> _THE REQUEST_:
Rewrite the records that begin at the line containing "How do I perform: Click the MediaFire" and stop after the line containing "tap(233, 334)", with both of those lines included. Keep every request as it is, but scale each click coordinate in the answers by 2.55 and round it to a whole number, with halves rounding up.

> _GIVEN DATA_:
......
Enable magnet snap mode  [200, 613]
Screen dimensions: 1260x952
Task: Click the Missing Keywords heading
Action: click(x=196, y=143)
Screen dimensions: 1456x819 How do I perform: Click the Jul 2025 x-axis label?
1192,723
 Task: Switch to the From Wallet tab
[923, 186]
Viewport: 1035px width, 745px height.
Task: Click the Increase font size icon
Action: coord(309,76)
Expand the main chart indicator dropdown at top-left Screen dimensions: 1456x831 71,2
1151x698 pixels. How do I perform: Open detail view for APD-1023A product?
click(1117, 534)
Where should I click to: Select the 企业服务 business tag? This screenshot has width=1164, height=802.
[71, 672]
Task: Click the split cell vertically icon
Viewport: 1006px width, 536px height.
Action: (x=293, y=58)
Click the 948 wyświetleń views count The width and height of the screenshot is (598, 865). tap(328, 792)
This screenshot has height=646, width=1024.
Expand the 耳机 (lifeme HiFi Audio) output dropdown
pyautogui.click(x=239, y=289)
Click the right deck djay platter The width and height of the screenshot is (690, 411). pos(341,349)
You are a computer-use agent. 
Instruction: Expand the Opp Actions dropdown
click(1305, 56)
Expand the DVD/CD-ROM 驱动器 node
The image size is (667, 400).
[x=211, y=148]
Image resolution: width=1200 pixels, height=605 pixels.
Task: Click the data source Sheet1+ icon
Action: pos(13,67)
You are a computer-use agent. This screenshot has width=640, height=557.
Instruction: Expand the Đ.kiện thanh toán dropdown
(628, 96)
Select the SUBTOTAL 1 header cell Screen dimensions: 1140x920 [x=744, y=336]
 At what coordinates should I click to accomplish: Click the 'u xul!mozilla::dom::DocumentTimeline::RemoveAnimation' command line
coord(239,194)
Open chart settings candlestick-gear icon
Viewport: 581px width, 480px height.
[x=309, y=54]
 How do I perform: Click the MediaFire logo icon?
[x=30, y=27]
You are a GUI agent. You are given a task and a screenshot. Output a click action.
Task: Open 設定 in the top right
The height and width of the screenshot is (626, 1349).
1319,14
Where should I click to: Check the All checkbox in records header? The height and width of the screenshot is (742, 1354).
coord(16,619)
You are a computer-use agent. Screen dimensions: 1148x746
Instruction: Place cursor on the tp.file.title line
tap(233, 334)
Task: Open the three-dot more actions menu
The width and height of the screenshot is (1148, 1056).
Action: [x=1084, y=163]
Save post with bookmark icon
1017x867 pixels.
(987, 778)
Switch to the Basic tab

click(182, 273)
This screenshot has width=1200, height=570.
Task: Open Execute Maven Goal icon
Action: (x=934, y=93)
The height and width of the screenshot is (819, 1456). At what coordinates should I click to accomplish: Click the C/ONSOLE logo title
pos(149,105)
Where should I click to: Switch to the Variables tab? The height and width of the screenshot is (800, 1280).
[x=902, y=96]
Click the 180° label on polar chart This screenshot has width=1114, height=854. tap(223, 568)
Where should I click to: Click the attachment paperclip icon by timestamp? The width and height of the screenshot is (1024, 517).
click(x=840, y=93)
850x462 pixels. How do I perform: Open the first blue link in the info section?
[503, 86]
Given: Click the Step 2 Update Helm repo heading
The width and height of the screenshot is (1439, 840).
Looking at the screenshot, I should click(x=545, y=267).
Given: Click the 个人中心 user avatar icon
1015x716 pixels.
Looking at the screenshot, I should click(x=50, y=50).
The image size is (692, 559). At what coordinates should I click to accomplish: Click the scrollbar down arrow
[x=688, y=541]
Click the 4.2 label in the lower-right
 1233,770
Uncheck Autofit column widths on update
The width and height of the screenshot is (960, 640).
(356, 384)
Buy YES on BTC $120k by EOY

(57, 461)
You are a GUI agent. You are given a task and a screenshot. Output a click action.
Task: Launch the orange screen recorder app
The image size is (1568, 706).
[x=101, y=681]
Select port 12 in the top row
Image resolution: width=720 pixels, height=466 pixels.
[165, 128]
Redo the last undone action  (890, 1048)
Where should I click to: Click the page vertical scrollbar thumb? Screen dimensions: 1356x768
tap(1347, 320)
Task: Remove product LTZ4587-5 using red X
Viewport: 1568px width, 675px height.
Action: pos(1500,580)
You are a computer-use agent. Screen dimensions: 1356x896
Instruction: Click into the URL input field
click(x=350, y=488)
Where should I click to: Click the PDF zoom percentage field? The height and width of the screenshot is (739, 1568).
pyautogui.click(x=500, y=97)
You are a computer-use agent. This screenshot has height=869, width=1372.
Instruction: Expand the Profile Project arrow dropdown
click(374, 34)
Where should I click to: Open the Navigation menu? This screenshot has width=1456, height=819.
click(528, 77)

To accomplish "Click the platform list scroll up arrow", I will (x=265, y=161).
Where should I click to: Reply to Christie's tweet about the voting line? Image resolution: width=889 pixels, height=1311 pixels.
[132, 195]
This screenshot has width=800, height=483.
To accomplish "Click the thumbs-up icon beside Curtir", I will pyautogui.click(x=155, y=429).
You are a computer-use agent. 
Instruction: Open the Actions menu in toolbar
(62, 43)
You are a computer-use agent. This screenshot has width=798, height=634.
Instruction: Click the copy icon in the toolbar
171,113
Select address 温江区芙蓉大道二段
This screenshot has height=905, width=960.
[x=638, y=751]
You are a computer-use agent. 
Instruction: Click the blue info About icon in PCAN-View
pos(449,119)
......
> _EXERCISE RESPONSE_:
 How do I perform: Click the MediaFire logo icon?
[x=77, y=69]
You are a GUI agent. You are given a task and a screenshot. Output a click action.
Task: Open 設定 in the top right
The height and width of the screenshot is (626, 1349).
3363,36
Where should I click to: Check the All checkbox in records header? The height and width of the screenshot is (742, 1354).
coord(41,1578)
You are a computer-use agent. Screen dimensions: 1148x746
Instruction: Place cursor on the tp.file.title line
tap(594, 852)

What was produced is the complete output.